┌──
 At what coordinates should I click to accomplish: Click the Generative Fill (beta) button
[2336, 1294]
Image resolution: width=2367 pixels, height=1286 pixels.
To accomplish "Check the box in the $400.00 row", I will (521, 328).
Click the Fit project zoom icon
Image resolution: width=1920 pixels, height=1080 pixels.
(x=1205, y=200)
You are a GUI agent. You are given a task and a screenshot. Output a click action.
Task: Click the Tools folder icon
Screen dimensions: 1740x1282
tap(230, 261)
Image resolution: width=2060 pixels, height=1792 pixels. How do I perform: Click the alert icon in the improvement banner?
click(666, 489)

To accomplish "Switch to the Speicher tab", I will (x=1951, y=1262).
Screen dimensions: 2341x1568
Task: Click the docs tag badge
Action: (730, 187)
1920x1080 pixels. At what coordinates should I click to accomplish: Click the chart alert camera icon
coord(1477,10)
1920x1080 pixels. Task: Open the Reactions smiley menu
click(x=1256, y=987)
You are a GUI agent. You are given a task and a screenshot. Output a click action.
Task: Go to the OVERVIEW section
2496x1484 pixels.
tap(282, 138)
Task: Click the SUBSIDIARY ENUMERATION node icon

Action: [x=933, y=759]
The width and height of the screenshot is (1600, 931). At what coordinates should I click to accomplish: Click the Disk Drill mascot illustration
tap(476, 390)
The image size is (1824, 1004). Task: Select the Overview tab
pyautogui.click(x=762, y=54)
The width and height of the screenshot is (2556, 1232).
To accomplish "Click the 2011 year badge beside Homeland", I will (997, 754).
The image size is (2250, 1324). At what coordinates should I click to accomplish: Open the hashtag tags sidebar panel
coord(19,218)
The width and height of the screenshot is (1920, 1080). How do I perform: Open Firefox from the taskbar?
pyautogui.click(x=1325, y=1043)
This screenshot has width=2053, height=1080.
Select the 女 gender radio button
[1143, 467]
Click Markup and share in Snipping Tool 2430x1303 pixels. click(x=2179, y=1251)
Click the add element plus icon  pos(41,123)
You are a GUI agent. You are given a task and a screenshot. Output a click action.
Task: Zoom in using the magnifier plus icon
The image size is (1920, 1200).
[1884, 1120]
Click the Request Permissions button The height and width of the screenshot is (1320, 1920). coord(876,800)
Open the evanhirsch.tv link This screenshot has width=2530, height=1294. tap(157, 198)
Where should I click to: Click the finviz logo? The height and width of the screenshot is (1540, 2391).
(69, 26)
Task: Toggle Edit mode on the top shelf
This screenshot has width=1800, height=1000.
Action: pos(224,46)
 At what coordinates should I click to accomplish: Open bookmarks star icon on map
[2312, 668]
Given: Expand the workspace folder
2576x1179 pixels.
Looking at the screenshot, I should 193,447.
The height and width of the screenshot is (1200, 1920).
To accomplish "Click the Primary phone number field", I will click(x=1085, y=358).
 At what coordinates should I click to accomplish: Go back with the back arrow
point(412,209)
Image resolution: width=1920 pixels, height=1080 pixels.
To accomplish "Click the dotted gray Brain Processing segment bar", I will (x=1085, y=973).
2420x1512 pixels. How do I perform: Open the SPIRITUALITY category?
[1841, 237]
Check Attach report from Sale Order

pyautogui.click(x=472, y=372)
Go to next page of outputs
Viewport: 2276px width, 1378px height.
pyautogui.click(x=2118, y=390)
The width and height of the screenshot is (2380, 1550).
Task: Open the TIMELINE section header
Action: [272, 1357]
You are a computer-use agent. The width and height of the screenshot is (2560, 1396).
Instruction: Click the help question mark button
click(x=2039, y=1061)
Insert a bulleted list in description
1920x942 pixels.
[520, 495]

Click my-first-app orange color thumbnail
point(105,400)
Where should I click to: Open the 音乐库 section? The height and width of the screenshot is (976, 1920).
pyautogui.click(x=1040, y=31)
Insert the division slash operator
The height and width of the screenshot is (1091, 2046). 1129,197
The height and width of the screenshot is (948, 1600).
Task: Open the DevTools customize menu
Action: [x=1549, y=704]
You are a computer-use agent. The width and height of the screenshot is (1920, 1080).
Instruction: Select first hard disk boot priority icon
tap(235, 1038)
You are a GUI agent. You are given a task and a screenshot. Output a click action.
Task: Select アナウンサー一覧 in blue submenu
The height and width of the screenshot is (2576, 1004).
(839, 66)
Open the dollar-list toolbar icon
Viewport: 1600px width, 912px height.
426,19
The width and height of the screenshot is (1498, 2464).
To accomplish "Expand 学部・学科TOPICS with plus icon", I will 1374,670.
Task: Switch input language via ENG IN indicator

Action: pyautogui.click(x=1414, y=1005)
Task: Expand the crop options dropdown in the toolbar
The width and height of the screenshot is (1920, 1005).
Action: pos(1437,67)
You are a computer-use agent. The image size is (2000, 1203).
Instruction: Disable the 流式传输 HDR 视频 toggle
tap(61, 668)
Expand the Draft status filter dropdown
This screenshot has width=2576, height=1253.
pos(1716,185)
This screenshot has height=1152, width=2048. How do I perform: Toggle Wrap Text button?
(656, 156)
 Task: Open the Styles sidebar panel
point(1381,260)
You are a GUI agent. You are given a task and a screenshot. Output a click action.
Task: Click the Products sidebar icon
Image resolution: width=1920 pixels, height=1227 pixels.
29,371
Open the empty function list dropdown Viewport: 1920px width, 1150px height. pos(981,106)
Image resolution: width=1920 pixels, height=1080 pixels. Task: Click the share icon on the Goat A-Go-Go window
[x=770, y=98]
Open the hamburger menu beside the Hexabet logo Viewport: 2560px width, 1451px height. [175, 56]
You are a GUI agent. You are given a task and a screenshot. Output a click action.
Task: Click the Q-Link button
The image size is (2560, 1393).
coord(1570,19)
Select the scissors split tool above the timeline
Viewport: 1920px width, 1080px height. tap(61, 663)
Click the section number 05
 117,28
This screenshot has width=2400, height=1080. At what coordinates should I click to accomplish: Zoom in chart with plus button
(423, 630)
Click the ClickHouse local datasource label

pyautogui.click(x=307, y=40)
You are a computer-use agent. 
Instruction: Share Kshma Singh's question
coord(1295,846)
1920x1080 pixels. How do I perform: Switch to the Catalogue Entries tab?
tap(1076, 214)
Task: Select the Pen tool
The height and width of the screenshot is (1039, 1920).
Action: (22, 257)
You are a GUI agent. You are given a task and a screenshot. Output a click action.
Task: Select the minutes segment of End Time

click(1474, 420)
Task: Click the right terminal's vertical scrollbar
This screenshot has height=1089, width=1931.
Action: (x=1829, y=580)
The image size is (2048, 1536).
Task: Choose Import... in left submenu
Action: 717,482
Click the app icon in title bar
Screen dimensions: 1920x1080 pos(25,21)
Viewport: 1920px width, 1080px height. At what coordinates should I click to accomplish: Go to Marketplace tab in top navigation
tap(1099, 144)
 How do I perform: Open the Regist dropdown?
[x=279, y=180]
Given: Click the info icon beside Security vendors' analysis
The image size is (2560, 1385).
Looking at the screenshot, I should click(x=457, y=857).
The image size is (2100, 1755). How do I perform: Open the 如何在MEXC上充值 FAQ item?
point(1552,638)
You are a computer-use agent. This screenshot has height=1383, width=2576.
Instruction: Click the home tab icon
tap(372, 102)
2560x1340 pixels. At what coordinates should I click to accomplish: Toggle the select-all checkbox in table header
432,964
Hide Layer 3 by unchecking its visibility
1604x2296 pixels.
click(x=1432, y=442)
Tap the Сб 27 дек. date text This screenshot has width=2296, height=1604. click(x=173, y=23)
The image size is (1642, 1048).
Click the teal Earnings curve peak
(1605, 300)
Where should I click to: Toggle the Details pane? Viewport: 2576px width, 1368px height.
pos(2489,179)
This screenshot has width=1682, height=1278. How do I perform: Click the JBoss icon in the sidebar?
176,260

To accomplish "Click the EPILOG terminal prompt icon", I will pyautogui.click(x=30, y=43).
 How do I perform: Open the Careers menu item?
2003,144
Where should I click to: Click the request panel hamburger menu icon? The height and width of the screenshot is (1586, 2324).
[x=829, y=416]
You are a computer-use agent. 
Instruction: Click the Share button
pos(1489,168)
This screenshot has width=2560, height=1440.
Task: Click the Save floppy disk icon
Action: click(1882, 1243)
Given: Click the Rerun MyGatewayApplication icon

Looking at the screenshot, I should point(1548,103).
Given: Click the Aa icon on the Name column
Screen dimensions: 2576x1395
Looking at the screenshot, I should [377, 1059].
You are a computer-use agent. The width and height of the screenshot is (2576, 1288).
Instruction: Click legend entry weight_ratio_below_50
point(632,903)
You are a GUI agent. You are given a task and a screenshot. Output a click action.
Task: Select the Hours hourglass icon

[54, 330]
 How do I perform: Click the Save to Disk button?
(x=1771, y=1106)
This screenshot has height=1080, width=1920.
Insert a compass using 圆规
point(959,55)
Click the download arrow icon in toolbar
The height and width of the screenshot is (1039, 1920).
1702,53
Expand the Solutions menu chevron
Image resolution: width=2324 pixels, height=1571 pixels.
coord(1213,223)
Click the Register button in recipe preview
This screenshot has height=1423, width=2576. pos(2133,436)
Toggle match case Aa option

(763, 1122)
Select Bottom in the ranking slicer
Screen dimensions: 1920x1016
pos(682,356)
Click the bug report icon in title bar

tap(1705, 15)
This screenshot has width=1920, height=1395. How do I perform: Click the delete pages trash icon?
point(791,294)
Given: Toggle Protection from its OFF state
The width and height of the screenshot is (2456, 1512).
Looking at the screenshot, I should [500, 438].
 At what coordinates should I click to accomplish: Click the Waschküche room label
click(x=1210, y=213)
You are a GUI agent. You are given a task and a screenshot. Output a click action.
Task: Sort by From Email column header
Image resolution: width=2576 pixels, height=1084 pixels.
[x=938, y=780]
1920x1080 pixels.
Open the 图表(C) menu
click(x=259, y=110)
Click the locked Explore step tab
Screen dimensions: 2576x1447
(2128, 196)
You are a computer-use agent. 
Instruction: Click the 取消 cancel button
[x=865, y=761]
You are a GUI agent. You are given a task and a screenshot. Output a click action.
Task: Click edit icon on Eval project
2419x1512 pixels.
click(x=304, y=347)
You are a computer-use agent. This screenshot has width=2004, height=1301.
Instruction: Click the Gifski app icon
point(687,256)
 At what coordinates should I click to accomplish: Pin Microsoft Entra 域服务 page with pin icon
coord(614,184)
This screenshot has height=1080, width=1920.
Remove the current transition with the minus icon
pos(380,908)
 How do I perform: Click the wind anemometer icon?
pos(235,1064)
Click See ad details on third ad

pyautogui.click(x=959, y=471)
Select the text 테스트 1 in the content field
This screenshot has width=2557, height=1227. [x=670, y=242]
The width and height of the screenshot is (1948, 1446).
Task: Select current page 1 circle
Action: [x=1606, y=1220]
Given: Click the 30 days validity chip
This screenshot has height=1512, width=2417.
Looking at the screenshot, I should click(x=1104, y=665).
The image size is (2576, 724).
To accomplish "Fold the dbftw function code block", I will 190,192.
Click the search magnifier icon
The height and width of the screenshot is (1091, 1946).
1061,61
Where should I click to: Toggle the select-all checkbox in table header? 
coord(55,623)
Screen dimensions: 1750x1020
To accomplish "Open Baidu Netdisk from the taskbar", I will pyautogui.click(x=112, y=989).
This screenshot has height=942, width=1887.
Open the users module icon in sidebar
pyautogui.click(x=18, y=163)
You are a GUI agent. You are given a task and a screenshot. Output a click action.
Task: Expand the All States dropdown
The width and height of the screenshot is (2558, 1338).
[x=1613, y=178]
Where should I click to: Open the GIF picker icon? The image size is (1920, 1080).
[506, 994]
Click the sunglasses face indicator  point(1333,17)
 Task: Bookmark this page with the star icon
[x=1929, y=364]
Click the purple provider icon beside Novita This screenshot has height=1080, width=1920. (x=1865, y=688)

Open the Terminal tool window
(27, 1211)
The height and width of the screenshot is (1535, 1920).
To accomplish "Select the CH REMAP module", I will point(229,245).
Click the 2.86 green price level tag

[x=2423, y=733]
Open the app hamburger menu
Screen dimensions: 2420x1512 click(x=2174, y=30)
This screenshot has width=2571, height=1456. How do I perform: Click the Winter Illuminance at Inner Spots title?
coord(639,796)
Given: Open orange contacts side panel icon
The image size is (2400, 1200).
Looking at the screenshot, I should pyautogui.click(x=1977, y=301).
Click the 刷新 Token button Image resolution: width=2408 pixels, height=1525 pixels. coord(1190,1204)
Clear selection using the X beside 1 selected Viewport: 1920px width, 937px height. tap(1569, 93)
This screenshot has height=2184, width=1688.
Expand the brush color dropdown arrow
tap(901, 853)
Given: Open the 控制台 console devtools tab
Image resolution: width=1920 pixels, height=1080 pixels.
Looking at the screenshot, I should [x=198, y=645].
└──
Problem statement: Return every line in the listing that contains the word "column".

Written response:
Given: Click the Aa icon on the Name column
Task: Sort by From Email column header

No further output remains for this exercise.